American History X is the inverse of a revenge story like Oldboy — where Oh Dae Su begins a relatively good man and ends a monster, X is the opposite. The non-linear timeline tracks this journey in a back-and-forth that gives us exactly what we need to see next, chronology be damned. That’s how information in story should work, although maybe the color/black-and-white doesn’t add much.
But the slow-motion does, and overall, the visual approach to this film is as satisfying as its structure. Edward Norton in the shower is perfect in that slow-motion, and taking down the Nazi flags and posters will feel like dramatic slow-motion in hindsight. What starts as a blood-boiling gangster story slowly evolves, as Derek does, into a cathartic, teary-eyed drama.
A friendship is depicted in strokes perfectly paced for a feature film, as is the mentor-student relationship running alongside it.
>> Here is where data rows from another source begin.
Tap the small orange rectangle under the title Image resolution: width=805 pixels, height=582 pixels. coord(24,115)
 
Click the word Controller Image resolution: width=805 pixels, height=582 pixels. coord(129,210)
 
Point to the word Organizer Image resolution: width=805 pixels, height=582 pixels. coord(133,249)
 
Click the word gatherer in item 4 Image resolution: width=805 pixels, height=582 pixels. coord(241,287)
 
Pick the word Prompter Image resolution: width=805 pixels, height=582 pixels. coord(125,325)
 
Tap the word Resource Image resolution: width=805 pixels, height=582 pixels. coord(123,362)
Derek’s rescue of his younger brother from the Nazi HQ is a dizzying scene that pays off so much of what has been built up. And while it’s all huggy and nice, American History X is a classical tragedy, proving that for such heinous individuals, redemption isn’t enough.
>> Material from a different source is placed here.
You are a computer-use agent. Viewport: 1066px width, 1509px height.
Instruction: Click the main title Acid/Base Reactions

For the next generation, for history yet to be made, the cycle must first be broken.
And scene. Although, the ‘cycle’ is sort of spurious. In a deleted scene, Ethan Suplee and Stacey Keach are also gunned down by black hoodlums, and that completely wreaks of some Bioshock Infinite bullshit — black gangsters and Neo-Nazis are not even close to the same thing. Don’t go there, and I guess I’m glad they didn’t.